Prompt:
In the records below, begin at the line containing "Where should I click to: Switch" and end at the line containing "The image size is (1421, 840)."; quote every line in that span exactly, including both boundary lines, and no others.

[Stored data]
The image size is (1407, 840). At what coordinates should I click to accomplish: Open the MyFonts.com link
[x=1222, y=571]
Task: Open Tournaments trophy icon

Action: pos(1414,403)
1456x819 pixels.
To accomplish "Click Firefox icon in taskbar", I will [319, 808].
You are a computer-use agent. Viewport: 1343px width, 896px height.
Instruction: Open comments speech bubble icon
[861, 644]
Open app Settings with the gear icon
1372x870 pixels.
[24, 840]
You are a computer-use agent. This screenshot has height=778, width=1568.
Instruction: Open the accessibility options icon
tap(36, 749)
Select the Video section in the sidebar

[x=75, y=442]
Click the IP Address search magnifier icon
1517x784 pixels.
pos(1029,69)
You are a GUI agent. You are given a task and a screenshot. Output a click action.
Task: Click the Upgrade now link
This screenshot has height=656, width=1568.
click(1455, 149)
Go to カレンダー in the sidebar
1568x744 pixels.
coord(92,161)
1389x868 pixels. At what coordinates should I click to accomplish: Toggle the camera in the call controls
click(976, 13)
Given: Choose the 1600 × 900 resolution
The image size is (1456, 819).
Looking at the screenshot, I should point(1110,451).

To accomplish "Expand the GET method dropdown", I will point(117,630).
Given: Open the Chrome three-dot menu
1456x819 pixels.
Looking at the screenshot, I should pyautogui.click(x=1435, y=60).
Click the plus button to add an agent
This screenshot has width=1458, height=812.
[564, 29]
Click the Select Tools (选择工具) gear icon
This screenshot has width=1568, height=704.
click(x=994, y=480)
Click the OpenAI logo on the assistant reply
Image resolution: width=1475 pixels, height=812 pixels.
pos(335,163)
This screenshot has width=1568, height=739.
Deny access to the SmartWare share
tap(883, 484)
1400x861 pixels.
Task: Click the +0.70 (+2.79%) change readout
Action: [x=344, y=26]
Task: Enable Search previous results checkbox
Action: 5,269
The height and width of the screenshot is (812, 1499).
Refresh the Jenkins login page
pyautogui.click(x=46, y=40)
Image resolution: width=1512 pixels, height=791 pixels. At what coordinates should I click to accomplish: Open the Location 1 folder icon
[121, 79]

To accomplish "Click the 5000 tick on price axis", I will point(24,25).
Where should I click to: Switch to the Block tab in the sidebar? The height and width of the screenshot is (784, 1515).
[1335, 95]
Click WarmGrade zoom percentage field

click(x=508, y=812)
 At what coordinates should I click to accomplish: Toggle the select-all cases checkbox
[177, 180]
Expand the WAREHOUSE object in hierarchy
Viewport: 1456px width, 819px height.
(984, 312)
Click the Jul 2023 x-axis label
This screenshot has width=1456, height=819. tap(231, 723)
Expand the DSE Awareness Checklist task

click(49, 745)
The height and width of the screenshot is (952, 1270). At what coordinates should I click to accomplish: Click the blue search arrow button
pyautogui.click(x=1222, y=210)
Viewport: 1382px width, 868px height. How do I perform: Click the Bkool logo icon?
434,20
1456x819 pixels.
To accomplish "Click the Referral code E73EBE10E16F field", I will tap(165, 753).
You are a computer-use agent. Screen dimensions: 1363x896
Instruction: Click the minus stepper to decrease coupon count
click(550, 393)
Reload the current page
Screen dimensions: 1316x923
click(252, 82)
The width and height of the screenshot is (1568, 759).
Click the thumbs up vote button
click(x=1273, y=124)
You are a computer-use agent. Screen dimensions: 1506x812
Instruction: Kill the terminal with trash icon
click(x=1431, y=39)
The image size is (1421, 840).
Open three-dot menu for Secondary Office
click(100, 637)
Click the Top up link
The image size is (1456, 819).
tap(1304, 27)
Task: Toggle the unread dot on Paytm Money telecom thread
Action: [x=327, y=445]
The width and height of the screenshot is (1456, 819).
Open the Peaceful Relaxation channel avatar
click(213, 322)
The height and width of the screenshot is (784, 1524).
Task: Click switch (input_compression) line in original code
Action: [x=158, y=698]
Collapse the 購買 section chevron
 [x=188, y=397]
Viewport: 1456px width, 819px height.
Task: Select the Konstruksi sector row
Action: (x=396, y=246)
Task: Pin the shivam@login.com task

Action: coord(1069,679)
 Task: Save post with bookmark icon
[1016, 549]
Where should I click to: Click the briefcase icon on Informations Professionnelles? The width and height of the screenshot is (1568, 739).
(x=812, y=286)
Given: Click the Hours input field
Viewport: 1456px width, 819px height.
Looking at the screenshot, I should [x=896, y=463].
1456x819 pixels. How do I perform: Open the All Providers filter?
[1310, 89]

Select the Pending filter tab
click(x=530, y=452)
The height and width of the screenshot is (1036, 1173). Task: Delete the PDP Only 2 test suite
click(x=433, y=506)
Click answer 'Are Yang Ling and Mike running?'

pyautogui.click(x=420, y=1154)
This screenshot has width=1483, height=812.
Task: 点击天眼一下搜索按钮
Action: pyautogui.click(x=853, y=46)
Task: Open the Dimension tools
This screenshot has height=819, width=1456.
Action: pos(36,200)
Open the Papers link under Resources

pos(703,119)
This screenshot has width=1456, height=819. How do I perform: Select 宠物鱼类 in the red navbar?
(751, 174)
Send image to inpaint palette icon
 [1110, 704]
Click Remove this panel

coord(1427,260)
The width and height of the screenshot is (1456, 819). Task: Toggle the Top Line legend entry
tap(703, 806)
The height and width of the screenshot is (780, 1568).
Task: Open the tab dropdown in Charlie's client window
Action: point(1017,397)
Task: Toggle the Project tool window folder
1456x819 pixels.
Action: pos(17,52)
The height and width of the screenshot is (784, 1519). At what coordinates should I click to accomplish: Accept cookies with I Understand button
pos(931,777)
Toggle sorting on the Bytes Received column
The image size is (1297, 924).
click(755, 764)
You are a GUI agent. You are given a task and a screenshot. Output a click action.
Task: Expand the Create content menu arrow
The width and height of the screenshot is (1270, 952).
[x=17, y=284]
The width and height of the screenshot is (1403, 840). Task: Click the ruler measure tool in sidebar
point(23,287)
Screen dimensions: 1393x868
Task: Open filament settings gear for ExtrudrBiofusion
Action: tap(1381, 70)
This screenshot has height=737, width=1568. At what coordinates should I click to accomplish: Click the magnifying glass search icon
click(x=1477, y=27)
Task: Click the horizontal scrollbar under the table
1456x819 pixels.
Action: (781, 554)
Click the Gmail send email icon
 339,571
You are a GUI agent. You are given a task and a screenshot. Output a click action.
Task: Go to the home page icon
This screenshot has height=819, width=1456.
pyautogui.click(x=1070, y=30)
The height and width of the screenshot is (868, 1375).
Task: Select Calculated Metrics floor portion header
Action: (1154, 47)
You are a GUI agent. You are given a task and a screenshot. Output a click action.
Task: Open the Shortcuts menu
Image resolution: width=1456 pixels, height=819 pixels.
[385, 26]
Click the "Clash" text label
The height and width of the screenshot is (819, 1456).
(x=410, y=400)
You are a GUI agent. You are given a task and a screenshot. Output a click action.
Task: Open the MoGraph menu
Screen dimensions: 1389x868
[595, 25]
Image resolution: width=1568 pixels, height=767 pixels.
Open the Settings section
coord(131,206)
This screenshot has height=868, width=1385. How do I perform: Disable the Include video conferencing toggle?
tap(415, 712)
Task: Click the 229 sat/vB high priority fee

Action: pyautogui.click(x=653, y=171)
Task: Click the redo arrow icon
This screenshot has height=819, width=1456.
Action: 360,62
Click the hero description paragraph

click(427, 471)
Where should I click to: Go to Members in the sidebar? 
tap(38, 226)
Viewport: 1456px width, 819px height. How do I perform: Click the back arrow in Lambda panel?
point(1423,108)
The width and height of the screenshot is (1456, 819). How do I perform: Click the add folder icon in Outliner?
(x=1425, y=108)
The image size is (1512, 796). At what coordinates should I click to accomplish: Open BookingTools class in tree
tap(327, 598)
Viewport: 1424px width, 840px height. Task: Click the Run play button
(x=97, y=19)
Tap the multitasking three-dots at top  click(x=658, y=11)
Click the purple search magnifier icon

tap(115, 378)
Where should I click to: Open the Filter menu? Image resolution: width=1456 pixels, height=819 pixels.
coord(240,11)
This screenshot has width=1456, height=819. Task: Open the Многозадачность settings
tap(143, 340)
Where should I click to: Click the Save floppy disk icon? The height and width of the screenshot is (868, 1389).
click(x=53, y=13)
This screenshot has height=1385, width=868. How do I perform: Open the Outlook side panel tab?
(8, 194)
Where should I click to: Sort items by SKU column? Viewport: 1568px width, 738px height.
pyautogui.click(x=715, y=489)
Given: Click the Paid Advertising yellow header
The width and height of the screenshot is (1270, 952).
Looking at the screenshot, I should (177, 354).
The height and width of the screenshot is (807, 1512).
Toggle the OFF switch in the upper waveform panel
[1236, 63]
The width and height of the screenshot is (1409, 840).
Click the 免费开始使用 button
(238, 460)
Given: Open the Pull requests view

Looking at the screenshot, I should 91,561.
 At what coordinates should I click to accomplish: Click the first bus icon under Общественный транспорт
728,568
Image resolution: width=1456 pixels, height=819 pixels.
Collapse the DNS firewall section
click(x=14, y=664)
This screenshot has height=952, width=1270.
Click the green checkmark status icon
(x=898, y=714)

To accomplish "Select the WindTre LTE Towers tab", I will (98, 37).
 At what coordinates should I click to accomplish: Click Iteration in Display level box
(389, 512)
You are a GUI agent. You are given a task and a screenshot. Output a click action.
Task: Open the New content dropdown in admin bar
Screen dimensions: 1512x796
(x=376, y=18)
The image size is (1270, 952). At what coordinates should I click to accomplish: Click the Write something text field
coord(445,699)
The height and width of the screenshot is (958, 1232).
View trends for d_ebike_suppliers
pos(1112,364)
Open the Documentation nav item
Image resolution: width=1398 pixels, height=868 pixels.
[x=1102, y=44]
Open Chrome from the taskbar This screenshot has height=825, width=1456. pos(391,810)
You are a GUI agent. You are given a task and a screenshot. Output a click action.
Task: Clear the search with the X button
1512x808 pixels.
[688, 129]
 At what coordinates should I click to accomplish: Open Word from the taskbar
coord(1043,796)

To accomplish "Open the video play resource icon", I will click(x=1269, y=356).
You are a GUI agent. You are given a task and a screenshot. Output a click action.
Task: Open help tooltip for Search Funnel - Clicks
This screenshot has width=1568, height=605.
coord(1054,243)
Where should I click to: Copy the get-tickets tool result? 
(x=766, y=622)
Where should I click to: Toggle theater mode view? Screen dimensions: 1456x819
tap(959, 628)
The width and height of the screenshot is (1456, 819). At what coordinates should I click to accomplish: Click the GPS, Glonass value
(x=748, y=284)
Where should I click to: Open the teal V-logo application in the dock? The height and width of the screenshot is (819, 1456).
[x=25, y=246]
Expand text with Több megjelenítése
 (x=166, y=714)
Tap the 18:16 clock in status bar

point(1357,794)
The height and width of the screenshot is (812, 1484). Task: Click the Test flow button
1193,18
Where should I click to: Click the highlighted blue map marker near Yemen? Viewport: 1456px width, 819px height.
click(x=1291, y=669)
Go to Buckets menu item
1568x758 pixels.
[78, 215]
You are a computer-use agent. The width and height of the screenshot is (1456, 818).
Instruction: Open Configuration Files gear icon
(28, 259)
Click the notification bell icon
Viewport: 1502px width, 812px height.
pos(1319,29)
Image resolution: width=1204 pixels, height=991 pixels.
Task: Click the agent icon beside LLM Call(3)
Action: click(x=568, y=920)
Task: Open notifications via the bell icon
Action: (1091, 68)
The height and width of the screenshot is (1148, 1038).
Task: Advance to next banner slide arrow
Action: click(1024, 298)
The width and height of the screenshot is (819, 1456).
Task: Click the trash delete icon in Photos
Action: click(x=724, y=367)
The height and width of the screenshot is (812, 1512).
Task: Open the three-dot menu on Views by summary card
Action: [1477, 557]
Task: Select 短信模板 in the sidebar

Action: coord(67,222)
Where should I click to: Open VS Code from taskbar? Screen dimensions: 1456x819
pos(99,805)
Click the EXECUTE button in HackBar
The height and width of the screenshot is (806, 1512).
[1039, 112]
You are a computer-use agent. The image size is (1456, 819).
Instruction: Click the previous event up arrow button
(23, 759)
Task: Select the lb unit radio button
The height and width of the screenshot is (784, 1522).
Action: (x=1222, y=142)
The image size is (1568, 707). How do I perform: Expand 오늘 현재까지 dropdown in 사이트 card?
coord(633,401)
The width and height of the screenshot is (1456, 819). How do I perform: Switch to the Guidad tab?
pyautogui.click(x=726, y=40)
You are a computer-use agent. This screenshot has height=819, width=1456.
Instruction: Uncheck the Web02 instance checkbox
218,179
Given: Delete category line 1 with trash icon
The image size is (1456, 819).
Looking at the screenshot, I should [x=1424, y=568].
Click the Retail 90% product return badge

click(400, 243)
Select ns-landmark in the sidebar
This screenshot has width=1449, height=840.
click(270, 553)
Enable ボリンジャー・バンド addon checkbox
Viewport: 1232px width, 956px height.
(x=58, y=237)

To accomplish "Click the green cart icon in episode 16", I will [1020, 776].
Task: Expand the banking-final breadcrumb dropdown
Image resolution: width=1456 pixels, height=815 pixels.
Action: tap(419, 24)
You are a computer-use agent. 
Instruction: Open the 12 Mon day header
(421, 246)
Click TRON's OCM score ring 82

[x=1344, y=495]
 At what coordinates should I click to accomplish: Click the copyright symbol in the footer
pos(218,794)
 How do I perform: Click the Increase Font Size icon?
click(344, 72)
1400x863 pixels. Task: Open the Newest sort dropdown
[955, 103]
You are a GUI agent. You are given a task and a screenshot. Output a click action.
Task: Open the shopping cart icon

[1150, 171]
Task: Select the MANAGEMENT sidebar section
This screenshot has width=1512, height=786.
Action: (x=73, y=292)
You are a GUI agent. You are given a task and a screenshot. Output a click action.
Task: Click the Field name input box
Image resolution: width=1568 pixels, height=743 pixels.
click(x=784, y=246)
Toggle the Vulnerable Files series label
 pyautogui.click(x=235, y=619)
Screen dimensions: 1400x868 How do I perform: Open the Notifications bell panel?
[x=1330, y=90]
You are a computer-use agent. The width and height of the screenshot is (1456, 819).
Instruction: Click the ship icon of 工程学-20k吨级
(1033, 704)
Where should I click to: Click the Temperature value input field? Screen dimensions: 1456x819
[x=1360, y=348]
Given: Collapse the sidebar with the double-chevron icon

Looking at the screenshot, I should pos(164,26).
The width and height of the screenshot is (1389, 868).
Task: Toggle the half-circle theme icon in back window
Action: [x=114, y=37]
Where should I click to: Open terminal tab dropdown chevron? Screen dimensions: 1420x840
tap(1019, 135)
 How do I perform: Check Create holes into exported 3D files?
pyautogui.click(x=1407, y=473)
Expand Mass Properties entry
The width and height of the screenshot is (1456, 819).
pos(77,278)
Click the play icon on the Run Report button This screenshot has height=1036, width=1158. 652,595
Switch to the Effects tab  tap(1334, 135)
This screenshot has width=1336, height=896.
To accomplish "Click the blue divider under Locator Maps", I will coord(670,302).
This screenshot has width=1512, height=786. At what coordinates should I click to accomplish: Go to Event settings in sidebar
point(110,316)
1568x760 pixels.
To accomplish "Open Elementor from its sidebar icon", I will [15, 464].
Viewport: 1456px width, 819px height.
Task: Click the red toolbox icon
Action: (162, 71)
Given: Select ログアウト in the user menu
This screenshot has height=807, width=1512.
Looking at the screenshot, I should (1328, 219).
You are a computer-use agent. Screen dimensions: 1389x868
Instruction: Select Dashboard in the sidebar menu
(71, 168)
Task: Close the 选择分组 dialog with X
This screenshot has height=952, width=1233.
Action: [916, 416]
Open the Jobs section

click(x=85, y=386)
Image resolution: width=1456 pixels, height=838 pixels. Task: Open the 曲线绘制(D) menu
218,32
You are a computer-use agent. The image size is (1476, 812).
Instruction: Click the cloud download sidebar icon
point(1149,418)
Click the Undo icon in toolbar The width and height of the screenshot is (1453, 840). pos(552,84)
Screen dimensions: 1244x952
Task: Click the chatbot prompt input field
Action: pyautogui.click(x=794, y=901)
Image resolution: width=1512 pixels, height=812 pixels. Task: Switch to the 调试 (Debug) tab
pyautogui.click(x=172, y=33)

Response area:
Where should I click to: Switch to the Block tab in the sidebar? The height and width of the screenshot is (784, 1515).
[1335, 95]
Click WarmGrade zoom percentage field

click(x=508, y=812)
 At what coordinates should I click to accomplish: Toggle the select-all cases checkbox
[177, 180]
Expand the WAREHOUSE object in hierarchy
Viewport: 1456px width, 819px height.
(984, 312)
Click the Jul 2023 x-axis label
This screenshot has width=1456, height=819. tap(231, 723)
Expand the DSE Awareness Checklist task

click(49, 745)
The height and width of the screenshot is (952, 1270). At what coordinates should I click to accomplish: Click the blue search arrow button
pyautogui.click(x=1222, y=210)
Viewport: 1382px width, 868px height. How do I perform: Click the Bkool logo icon?
434,20
1456x819 pixels.
To accomplish "Click the Referral code E73EBE10E16F field", I will tap(165, 753).
You are a computer-use agent. Screen dimensions: 1363x896
Instruction: Click the minus stepper to decrease coupon count
click(550, 393)
Reload the current page
Screen dimensions: 1316x923
click(252, 82)
The width and height of the screenshot is (1568, 759).
Click the thumbs up vote button
click(x=1273, y=124)
You are a computer-use agent. Screen dimensions: 1506x812
Instruction: Kill the terminal with trash icon
click(x=1431, y=39)
The image size is (1421, 840).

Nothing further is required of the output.